Lockdown is a 2022 global pandemic thriller film written and directed by Bizhan Tong. The film stars Xander Berkeley and Kevin Leslie, with an international cast including Anita Chui, John Savage, Alix Wilton Regan, Pamela Nomvete, and Mike Leeder in supporting roles.

Lockdown tells the story of an actor who enters an audition and is forced by the casting director to pass a series of tests or else someone around him will die. Despite challenges posed by the COVID-19 pandemic the movie was written, financed, and filmed around the world including Hong Kong, the UK, USA, Italy, and Japan entirely during that period.

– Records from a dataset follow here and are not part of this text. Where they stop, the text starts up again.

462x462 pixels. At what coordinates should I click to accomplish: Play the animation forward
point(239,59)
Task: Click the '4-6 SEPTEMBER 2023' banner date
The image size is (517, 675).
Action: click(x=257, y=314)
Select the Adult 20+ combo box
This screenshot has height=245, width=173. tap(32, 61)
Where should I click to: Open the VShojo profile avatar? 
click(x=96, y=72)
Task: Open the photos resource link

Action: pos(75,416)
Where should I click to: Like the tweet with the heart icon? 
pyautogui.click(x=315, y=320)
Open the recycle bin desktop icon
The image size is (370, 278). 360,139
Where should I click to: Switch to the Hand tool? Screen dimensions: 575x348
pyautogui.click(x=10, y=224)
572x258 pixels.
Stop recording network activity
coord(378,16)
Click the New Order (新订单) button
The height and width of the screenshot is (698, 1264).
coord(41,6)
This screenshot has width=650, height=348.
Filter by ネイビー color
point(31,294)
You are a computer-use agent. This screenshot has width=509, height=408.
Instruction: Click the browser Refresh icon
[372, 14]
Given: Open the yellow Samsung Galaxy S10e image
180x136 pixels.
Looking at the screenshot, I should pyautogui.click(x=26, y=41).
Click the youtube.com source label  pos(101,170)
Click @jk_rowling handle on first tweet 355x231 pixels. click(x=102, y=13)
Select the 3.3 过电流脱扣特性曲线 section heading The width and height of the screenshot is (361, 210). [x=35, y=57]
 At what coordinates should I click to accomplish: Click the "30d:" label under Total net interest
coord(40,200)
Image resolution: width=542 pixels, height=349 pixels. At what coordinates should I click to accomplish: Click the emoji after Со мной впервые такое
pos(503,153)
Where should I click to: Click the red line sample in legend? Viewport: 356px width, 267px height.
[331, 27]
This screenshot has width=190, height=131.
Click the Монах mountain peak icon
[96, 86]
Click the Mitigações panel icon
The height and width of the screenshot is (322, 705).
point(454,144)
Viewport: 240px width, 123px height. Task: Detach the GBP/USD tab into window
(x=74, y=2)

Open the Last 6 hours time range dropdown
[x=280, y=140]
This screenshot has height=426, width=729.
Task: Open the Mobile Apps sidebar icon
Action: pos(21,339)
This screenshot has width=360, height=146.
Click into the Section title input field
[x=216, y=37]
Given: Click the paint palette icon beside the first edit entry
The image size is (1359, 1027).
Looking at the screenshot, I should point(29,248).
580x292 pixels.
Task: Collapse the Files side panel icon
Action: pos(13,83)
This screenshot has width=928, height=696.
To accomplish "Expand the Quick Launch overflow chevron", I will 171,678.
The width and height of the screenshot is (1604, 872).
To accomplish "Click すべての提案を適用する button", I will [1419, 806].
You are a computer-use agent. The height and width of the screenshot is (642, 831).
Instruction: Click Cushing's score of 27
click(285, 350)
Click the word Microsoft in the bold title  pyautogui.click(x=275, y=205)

In September 2021, Lockdown made history as the world's 1st hybrid NFT feature and Asia's 1st NFT feature film with 5 copies minted as NFTs in advance of a traditional release.

==Plot==
While the world continues to grapple with the COVID-19 pandemic and much of the world is in lockdown, actor Larry Boyle enters an audition where casting director Joel forces him to pass a series of tests in order to keep those around him alive.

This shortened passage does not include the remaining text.